In July 2018, nearly two years after the birth of my first child, Douglas, I was diagnosed with a very rare condition called Pregnancy Associated Osteoporosis (PAO).
About six weeks after Douglas was born, I fractured two vertebrae. I was rendered immobile and in crippling pain. I couldn’t bend over the crib, I couldn’t pick him up, I couldn’t change him and I couldn’t get the buggy in and out of our first floor London flat. I couldn’t look after my newborn. I also couldn’t believe that was what becoming a mum was all about and that no one had told me how physically debilitating it was. I felt like a terrible mum because I wasn’t able to properly look after my child and, unlike every other mum on the planet, I wasn’t able to endure this with a smile on my face. My husband started a new job shortly after Douglas was born and was out of the house about 13 hours a day. So eventually, about eight weeks after birth, my parents, who live in the north west of England, took me back to their home. I stayed for a month.
As is often the case before PAO is diagnosed, everyone around me put my symptoms down to postnatal depression. But about three months after Douglas was born and the pain was slightly better, I found the strength to realise that something really wasn’t right and I went to see my GP. After a long journey of MRIs, bone density scans, blood tests, X-Rays and seeing various consultants, I was told in July 2018 that I had fractured two vertebrae.
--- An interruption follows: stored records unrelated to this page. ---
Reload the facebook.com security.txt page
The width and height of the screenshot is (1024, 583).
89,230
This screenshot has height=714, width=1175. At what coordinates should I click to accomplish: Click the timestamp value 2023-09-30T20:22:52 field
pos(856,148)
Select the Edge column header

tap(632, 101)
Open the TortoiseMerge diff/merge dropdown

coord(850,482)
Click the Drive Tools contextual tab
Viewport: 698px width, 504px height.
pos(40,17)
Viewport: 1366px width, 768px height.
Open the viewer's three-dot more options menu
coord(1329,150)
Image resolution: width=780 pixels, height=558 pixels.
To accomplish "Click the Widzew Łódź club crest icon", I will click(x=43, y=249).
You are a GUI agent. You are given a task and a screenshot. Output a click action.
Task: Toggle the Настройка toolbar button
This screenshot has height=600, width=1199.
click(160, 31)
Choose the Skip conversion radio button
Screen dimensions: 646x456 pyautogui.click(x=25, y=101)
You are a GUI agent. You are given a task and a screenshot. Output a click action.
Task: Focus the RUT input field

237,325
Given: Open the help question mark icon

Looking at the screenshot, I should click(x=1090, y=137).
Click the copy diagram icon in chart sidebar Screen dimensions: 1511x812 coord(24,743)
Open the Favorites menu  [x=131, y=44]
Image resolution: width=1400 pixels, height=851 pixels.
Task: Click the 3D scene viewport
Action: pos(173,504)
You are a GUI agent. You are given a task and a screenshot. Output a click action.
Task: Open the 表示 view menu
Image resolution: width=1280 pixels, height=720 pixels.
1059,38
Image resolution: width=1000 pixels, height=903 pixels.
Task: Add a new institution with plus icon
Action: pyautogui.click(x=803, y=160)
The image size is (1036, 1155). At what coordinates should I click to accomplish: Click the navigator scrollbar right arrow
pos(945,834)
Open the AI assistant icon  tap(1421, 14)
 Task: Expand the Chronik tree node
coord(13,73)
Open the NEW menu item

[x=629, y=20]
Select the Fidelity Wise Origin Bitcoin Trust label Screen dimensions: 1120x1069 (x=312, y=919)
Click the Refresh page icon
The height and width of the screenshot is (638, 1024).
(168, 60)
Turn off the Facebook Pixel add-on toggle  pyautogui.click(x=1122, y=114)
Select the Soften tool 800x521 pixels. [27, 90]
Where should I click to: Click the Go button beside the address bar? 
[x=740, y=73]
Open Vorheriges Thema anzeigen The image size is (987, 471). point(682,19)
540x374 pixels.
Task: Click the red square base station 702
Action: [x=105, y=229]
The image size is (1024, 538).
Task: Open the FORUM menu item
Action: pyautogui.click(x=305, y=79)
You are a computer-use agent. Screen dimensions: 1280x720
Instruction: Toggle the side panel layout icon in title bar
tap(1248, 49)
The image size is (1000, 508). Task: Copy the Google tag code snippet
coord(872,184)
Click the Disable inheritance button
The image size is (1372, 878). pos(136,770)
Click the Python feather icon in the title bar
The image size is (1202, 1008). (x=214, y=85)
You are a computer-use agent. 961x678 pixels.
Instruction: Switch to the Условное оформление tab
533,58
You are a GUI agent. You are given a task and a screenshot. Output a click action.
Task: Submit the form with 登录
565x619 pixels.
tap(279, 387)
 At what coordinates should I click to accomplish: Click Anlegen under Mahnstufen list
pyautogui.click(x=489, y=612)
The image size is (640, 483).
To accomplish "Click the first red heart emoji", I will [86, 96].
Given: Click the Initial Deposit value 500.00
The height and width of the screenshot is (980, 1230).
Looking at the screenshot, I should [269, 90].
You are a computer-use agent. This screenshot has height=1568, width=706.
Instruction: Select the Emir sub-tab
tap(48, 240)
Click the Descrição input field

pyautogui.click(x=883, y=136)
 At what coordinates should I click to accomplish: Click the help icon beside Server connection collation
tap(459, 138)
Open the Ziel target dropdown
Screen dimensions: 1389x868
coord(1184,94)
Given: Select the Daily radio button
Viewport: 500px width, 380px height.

It was a bittersweet moment. For the first time I realised I hadn’t made up my pain and that what I had experienced was not normal. Yet at the same time I was being diagnosed with osteoporosis at the age of 40 and I felt let down it had taken so long to get a diagnosis.
Unlike many other women I know with PAO, who have fractured eight, 12, 14 vertebrae, after about two years I felt almost completely normal and completed the running plan Couch to 5K. I made great gains in my bone density and pain levels with no medical intervention. Following various conversations with specialists, I was able to go on and have a second child. Chloe was born. During my pregnancy I was under an obstetrician and I was monitored very closely. However, I don’t think anyone really expected me to fracture again. But about six weeks after Chloe was born, I fractured two more vertebrae.
My husband Mike has been brilliant through Covid. When physically I couldn’t go on, he’d look after the children so I could rest. But he also had to crack on with a job that became busier than ever during the first lockdown. Looking after a three month old and a three and a half years, with a fractured spine, and no support from family or friends was really hard physically and emotionally. Aside from experiencing daily pain in my back, I’ve also lost three inches in height. The impact of PAO on mental health is also very real. There are big things like how it affects mum guilt and small things like not wanting to leave my house with the recent ice.
It’s still very unclear what impact PAO will have on me in the future and what the best course of treatment is. There is no standard treatment protocol. I’m hopeful that post-Covid, everything will become much clearer.